▶ [Listed entries]
- - - - - - -
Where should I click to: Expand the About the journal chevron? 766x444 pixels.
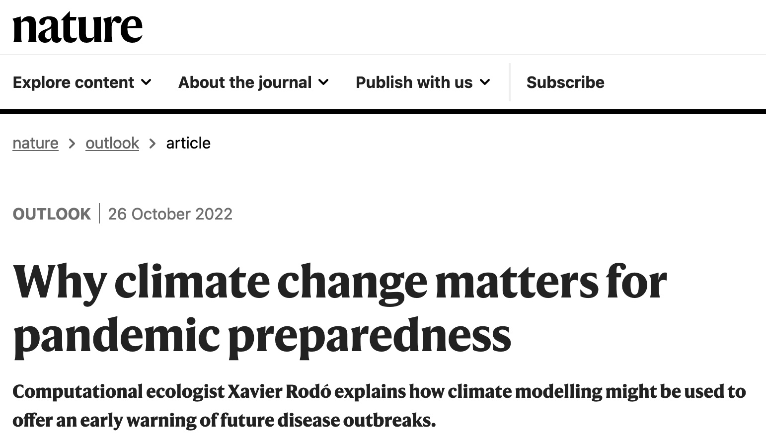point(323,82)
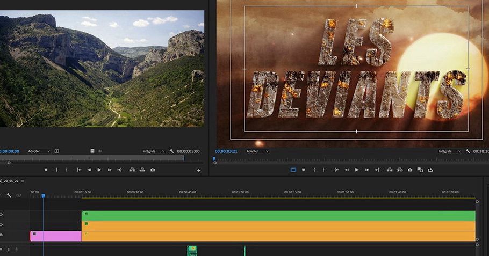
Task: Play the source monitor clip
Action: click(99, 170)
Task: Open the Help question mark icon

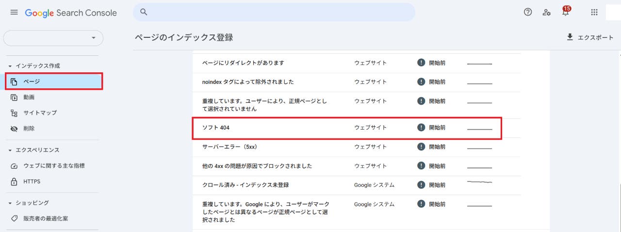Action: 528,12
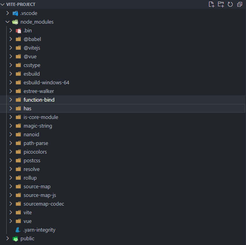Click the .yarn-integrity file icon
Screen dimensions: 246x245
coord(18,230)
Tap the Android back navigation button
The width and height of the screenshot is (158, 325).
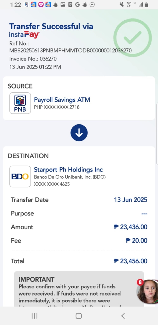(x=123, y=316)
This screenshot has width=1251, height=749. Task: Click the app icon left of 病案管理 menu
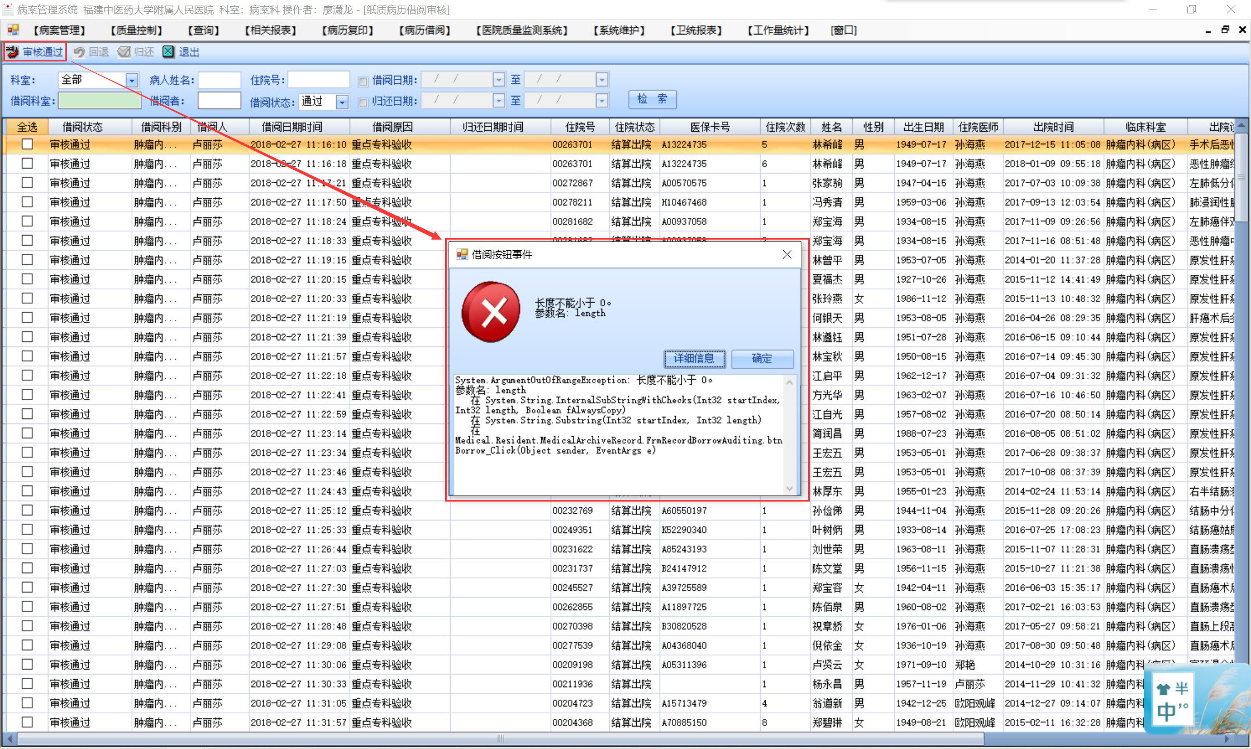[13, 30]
- - - - - - -
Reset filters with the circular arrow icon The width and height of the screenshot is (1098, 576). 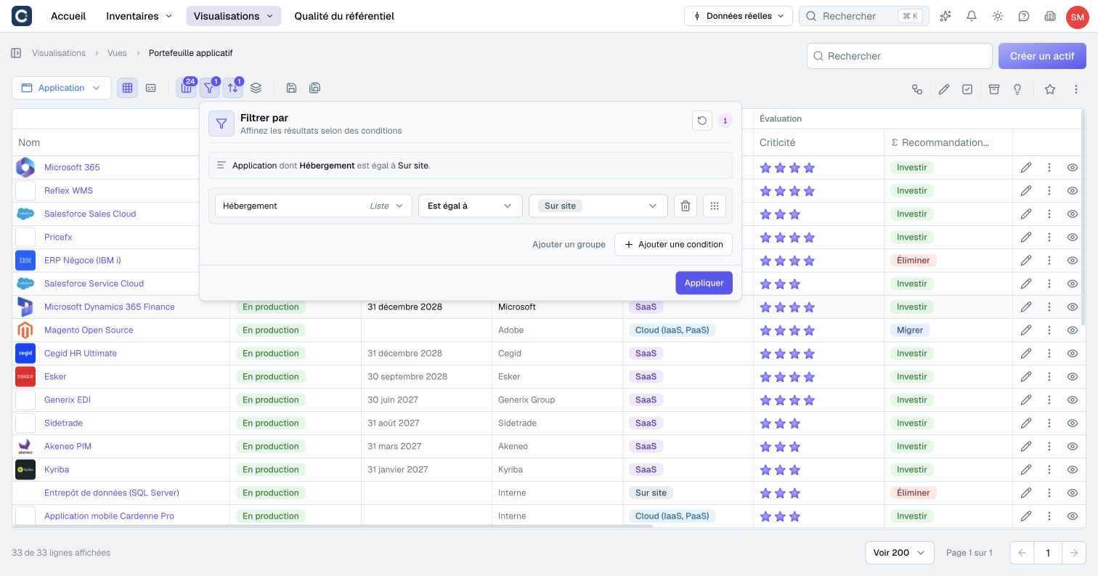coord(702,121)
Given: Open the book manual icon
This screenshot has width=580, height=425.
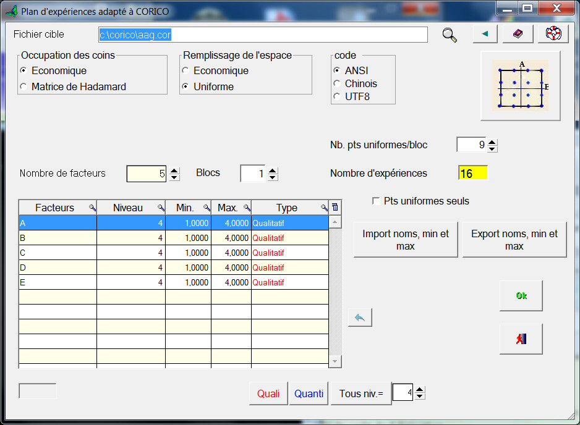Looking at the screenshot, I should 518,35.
- - - - - - -
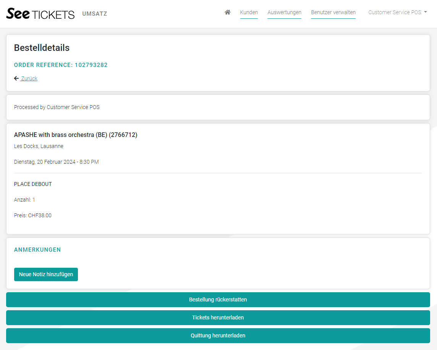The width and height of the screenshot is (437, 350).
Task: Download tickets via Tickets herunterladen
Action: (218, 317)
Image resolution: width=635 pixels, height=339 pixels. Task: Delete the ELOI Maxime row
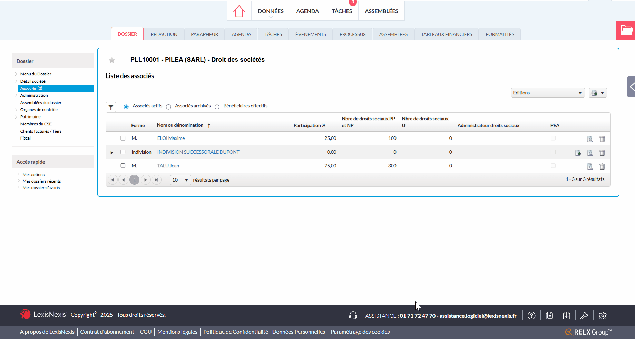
- - - - - - -
▶ [Written instruction] Duplicate the items from the line containing "The width and height of the screenshot is (437, 350)." up to and including the line containing "Image resolution: width=635", leaving out the pictures.

▶ [Solution below]
The width and height of the screenshot is (437, 350).
Task: Download tickets via Tickets herunterladen
Action: (218, 317)
Image resolution: width=635 pixels, height=339 pixels. Task: Delete the ELOI Maxime row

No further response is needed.